6. Al Capone Does My Shirts by Gennifer Chlodenko   (Great Depression)

7. Pirates by Celia Rees    (Reign of Pirates era)

8. The Boy in the Striped Pajamas by John Boyne   (WWII era)

9. Between Shades of Gray by Ruta Sepetys    (WWII era)

10. The Wednesday Wars by Gary D. Schmidt   (1967) New

Homeschooled Olympians

Well, the Olympics have come to an end and my family will definitely miss the late nights shared watching swimming, gymnastics, and track and field while cheering for our favorite athletes.

As I watched the games this year, it became apparent that these were not just talented athletes in their chosen field, but many were also dedicated homeschoolers too!

2016 Rio Olympians: Simone Biles (gymnastics), Serena Williams (tennis), David Boudia and Steele Johnson (diving)

So I looked back and found that the US Olympic team has been full of homeschoolers for many years: Carly Patterson (2004 gymnast), Bode Miller (2002 skier), Michelle Kwan (1994 figure skater).

Of course, these are just a few of the many homeschooled Olympians. So I got to thinking, there must be more than the benefit of a freer training schedule that breeds success for these homeschoolers. Undoubtedly the following homeschool skills and lessons were also contributing factors:

1. Dedication: homeschool students are not passive learners who sit idly in a classroom and wait to advance with a class—they attend to their work with diligence to learn and better themselves daily.

2. Independence: homeschool students learn to depend on themselves for answers and success.

3. Responsibility: homeschool students are accountable for their own mistakes and successes...they learn to be ambitious.

4. Time Management: homeschool students value time and don’t waste it.  

5. Confidence: more than anything else, homeschool students have unbelievable confidence that they can do, learn, or be anything.

With all of this in mind, I’m eager to see where the next generation of homeschoolers leads us! Who will we see competing in the 2020 and 2024 Olympic games?

Choosing the Right Class for Each Student

Some children have a particular interest in writing and know just what class suits their ability and interest set. However, other students are less inclined to the written arts or have specific learning challenges. These parents often ask which Online Scribblers class is the best fit for their children.

The first thing to keep in mind is that there is no one size fits all when it comes to our children and learning.
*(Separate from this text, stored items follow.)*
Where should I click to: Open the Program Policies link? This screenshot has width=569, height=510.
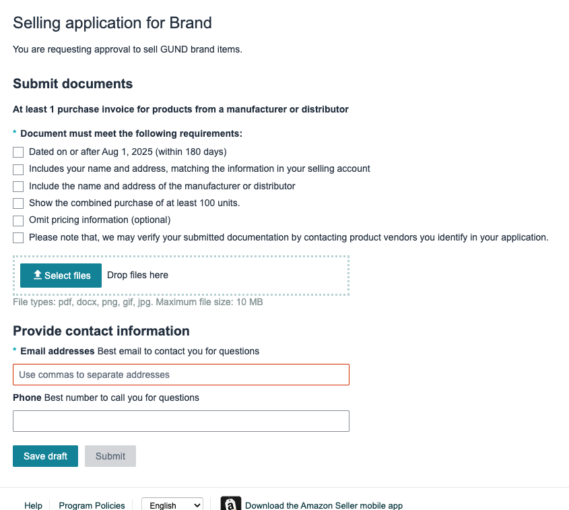click(x=92, y=505)
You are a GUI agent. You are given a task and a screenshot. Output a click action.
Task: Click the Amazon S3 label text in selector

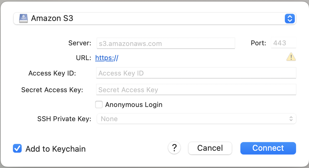(x=52, y=18)
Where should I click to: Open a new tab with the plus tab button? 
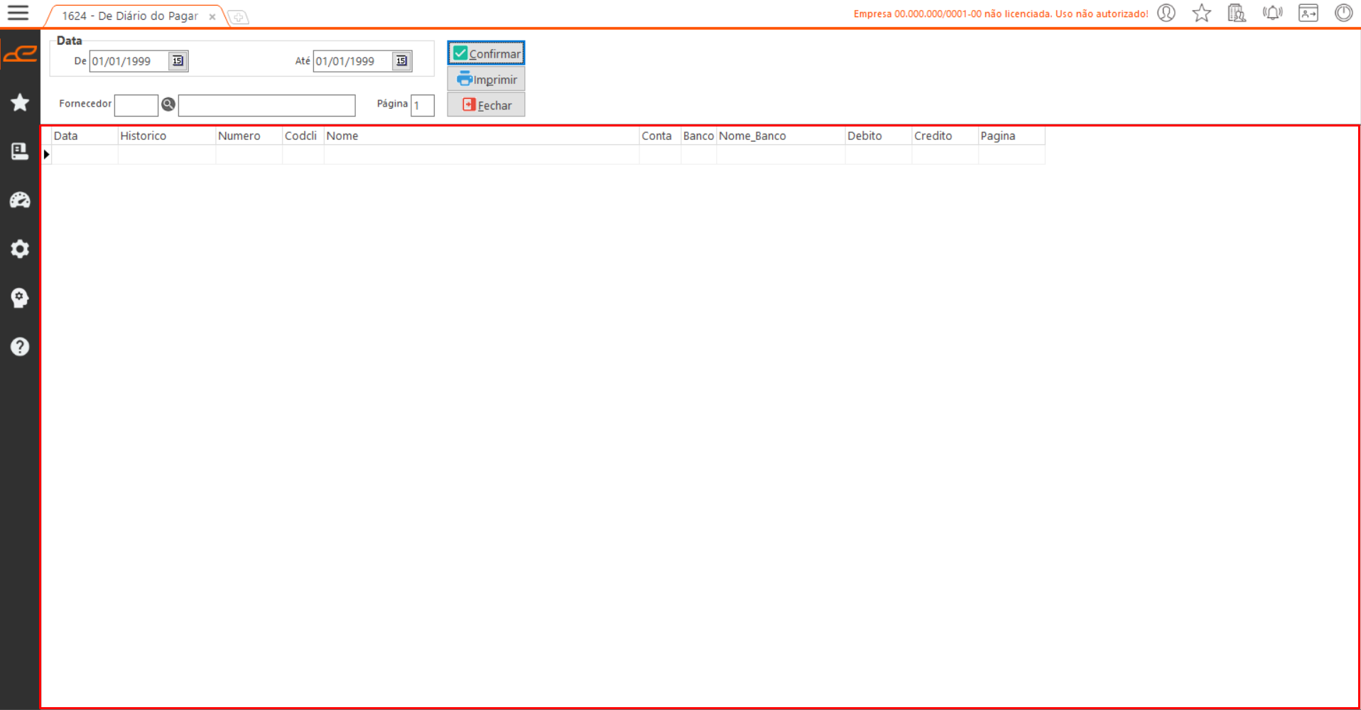click(239, 17)
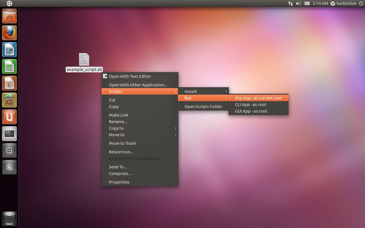
Task: Click the power button in the top panel
Action: (x=360, y=3)
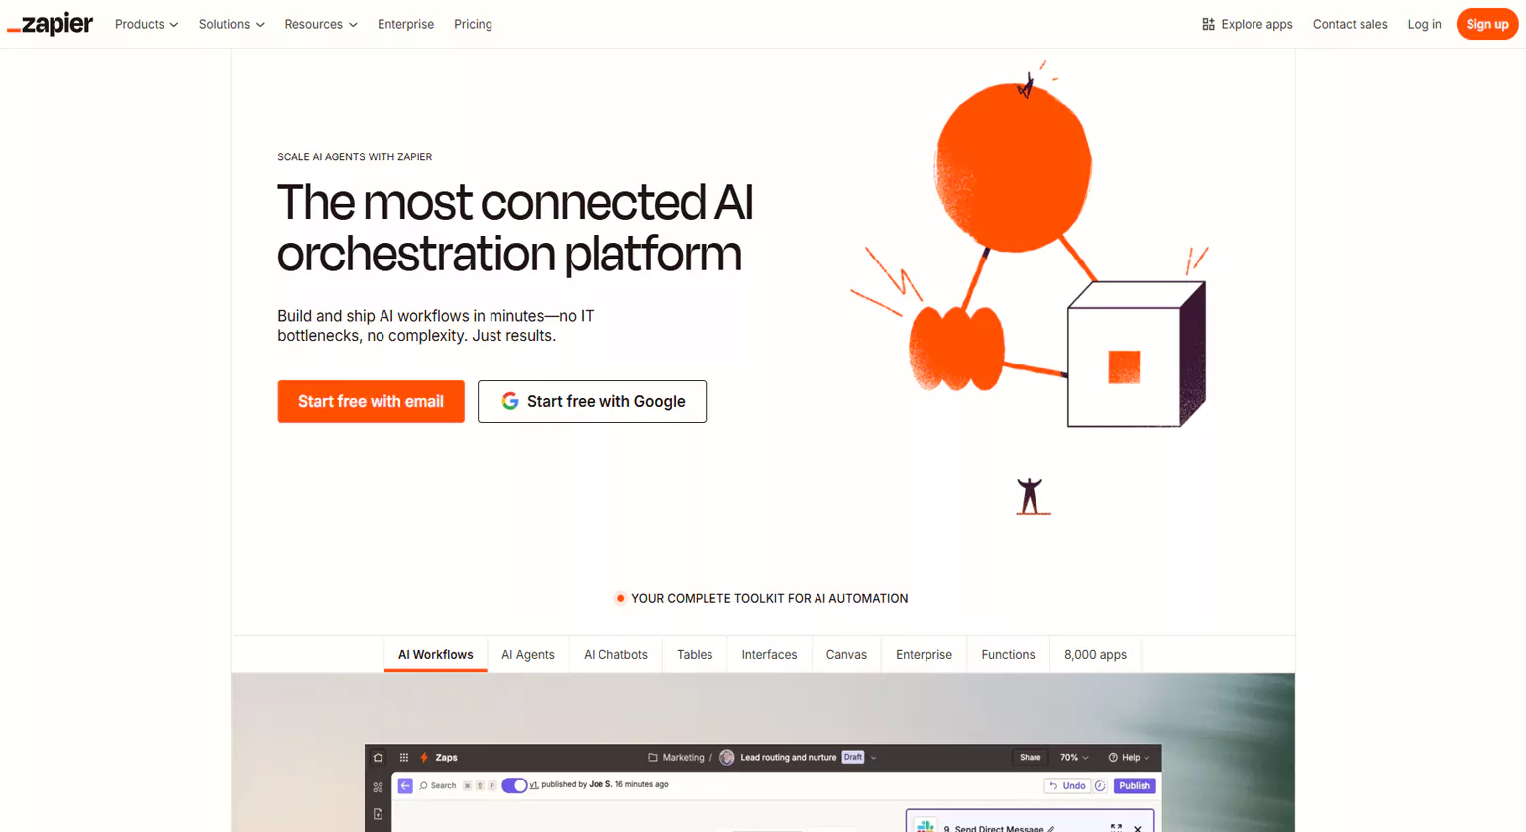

There are many different routes to take, but I want to share a few thoughts on the subject.

Beginning or Struggling Writers: 

Do not underestimate the importance of strong paragraph writing. Just because a student puts a string of sentences together and indents the line doesn’t mean that she understands the proper way to form a paragraph.  If your student can’t identify a topic sentence versus a body or closing sentence, then  perhaps Paragraph Writing Basics is your best fit. Similarly, a student should understand the importance of using details, transitions, and adjectives while maintaining a single main idea. If any of these concepts are weak or lacking, I suggest Paragraph Writing Basics for students of any age or grade level.

Reluctant Writers:

If you have a student who is adept at writing strong paragraphs, but he is struggling with confidence or is a reluctant writer”, consider enrolling in a creative  based course. Creative Writing courses allow for students to boost confidence and skill at the same time that they are having fun and learning to express themselves. Poetry, Short Story and Techniques of Creative Writing are excellent places to begin the process of building up reluctant writers of all ages.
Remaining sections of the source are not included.